====== LISTED RECORDS ======
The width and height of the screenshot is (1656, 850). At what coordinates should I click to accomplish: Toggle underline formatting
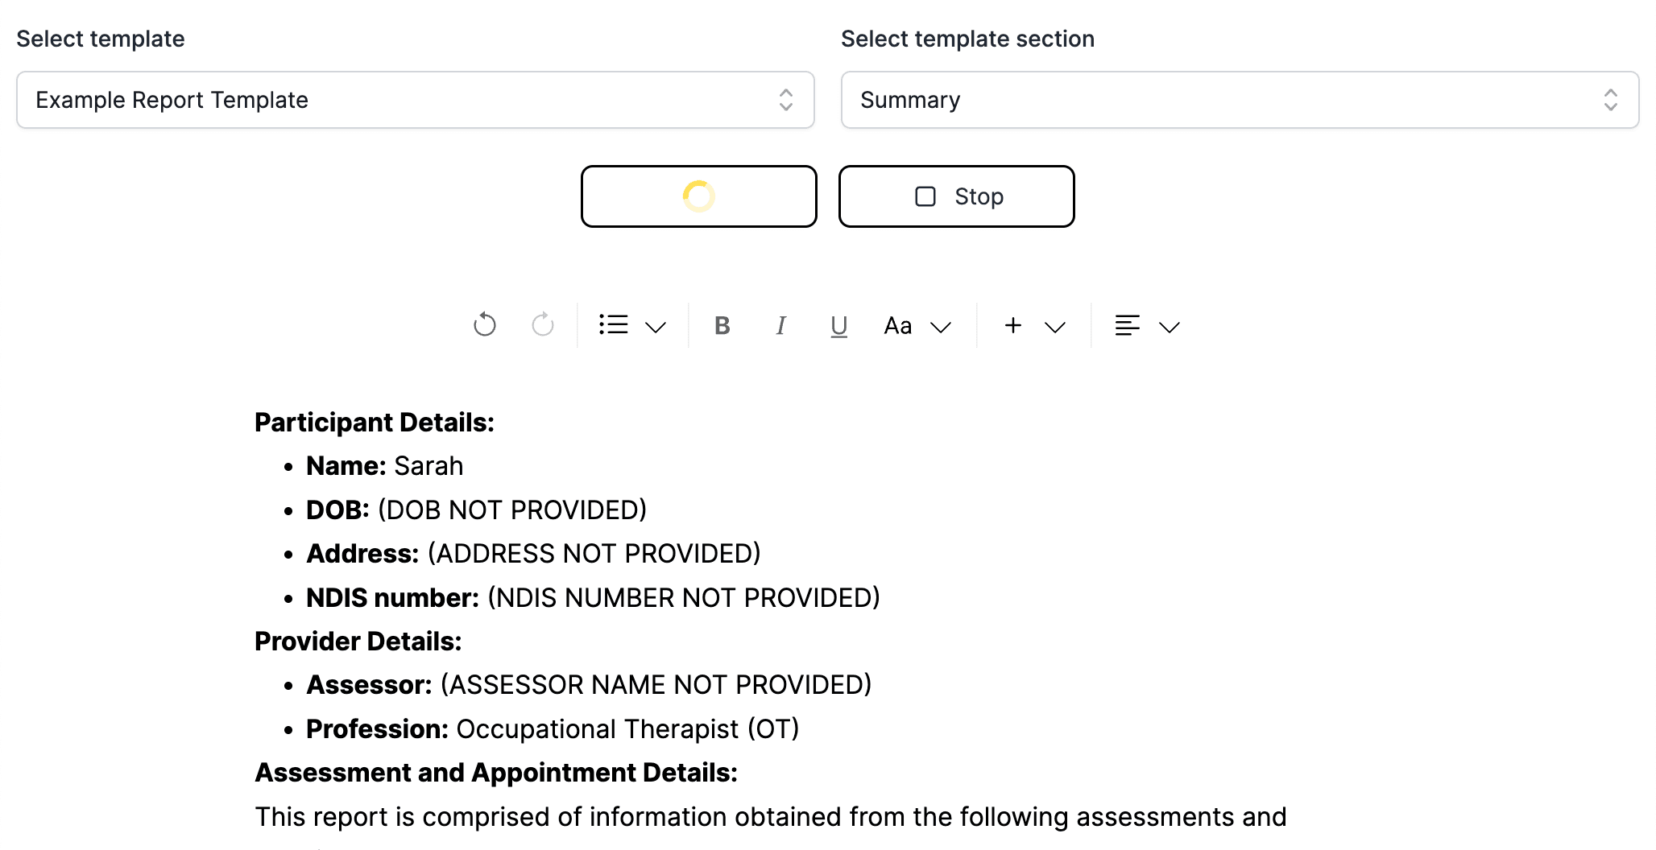(838, 325)
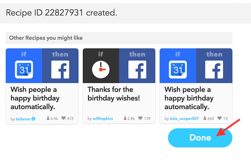Click Facebook icon in third recipe card
The height and width of the screenshot is (163, 251).
(214, 70)
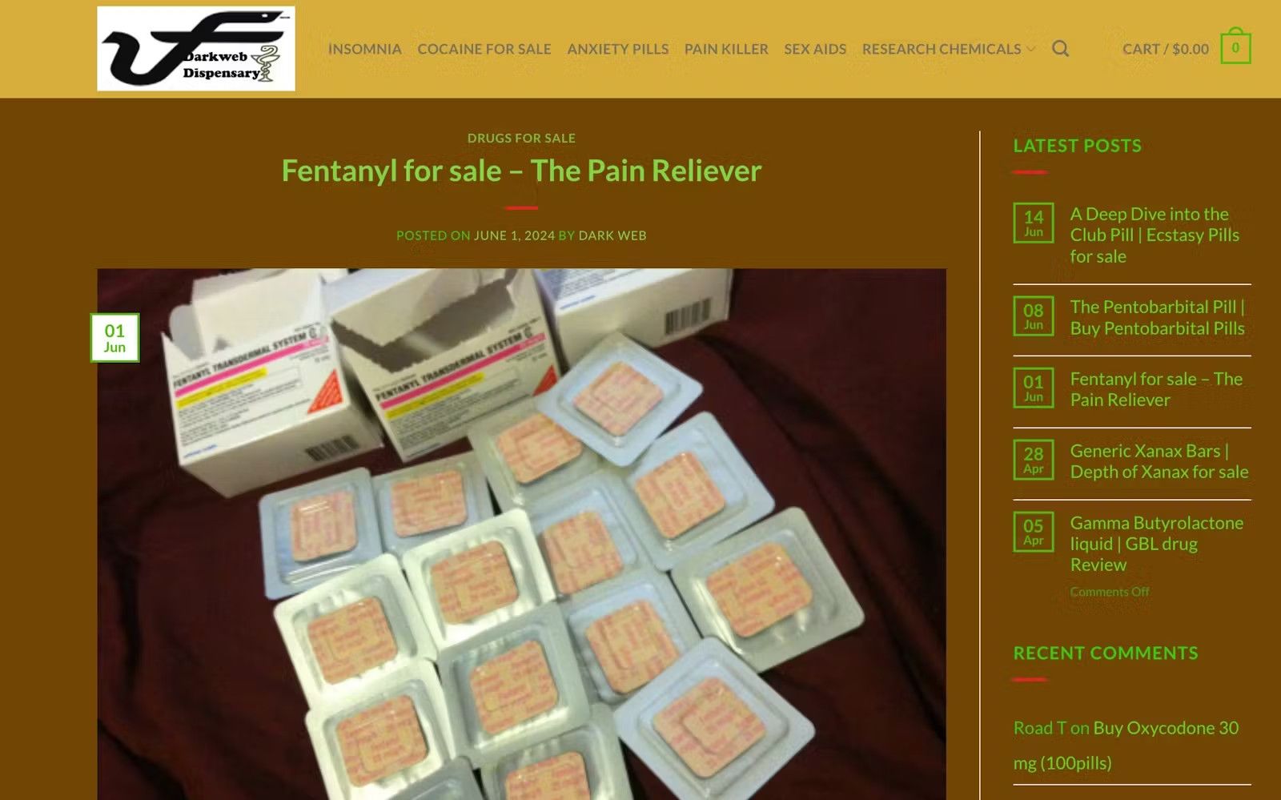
======
» **GOAL OF THE EXERCISE**
Could you restate the material word for word, skipping any pictures it holds?

» **RESULT**
The width and height of the screenshot is (1656, 850). At what coordinates should I click to accomplish: Toggle underline formatting
(838, 325)
Click Facebook icon in third recipe card
The height and width of the screenshot is (163, 251).
(214, 70)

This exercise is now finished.